→ **Partes del ejercicio**:
a) Según el texto sobre el santuario de la Cinta, ¿en qué fecha rezó allí Cristóbal Colón?
b) Traduce al inglés esta oración del texto sobre el santuario de la Cinta: "El almirante y sus marineros cruzaban de vuelta un Atlántico agitado que les hizo temer por sus vidas."
c) Prolonga el texto sobre el santuario de la Cinta a partir de su última oración.

→ **Texto proporcionado**:
--------------------

Donde haya una comunidad contemplativa de oblatas de Cristo Sacerdote,
ese monasterio acoge el nombre de la Virgen de la localidad, para que
el carisma de entregar su vida a la oración por el sacerdocio esté unido
a la protección de la Madre. En el caso del onubense, coge su
advocación, Santa María de la Cinta, de la patrona de Huelva,
y comparte también espacio con el santuario que guarda la venerada
imagen. Un santuario con historia, pues fue precisamente en él donde
Cristóbal Colón, el 3 de marzo de 1493, rezó tras su primer viaje, para
agradecer el éxito de la expedición. El almirante y sus marineros
cruzaban de vuelta un Atlántico agitado que les hizo temer por sus
vidas. Colón prometió entonces orar a la Virgen de la Cinta si la Madre
los protegía para llegar salvos a casa.

--------------------

→ **Extractos de datos**:
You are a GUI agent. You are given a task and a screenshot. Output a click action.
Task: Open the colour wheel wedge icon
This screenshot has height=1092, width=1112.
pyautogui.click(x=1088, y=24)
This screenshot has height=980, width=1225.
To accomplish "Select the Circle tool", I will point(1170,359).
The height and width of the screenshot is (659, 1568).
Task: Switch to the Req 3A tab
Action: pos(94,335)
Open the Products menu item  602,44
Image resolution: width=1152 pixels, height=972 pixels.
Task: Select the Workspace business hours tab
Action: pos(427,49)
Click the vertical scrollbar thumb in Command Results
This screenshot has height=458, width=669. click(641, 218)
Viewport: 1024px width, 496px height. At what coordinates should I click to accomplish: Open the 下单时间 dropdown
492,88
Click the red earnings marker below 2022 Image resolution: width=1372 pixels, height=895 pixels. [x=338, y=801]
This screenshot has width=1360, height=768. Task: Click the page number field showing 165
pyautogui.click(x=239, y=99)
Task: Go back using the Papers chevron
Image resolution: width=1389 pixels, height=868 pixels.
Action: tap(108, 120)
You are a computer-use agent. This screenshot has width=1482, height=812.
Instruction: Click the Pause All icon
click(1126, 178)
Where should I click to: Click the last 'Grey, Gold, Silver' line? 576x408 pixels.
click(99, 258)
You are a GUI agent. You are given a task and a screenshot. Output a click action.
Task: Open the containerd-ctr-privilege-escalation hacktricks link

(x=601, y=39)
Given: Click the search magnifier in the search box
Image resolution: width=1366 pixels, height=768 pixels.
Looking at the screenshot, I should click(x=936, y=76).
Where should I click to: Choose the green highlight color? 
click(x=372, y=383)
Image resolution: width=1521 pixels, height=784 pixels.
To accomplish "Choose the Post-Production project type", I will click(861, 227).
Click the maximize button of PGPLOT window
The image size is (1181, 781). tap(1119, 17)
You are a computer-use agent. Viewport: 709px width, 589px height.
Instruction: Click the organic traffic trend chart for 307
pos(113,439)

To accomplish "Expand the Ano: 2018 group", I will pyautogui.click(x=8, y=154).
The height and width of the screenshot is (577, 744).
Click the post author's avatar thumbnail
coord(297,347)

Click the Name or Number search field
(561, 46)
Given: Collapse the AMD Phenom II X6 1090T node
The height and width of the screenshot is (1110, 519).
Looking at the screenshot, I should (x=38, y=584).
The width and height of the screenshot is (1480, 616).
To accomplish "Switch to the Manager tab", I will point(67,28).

--------------------

→ **Respuestas del ejercicio**:
a) El 3 de marzo de 1493.

b) The admiral and his sailors were crossing back over a rough Atlantic that made them fear for their lives.

c)
La historia de Santa María de la Cinta se remonta al año 400. En
Huelva vivían un zapatero llamado Juan Antonio y su mujer, Lucía, que
acostumbraban a recoger a pobres y a regalar zapatos a los niños
necesitados en la Natividad del Señor. Un día, de vuelta de un viaje
desde el municipio de Gibraleón, Juan Antonio sintió un fuerte dolor en
el costado que le impedía continuar y que le obligó a bajar de la
montura. En el suelo invocó a la Virgen de la Natividad y, al extender
el brazo, encontró una cinta que, al ponérsela, hizo que desapareciese
el dolor. De vuelta a casa contó lo sucedido a su mujer y, en
agradecimiento a la Virgen, levantaron una pequeña ermita donde su amigo
el pintor Pedro Pablo dibujó a María sentada, con el Niño en brazos
–desnudo y con zapatos, en alusión a la caridad de los esposos– y una
cinta en las manos. Durante la invasión musulmana ocultaron la imagen y
la ermita construida por Juan Antonio y Lucía fue derribada. Fue en el
año 1400 cuando un pastor, antes de ser atacado por un toro, se agarró a
unas matas altas encomendándose a la Virgen y apareció el lienzo
escondido. El toro, por cierto, acabó postrado frente a tamaño
descubrimiento y el pueblo, agradecido, construyó otra ermita, ahora en
este nuevo lugar.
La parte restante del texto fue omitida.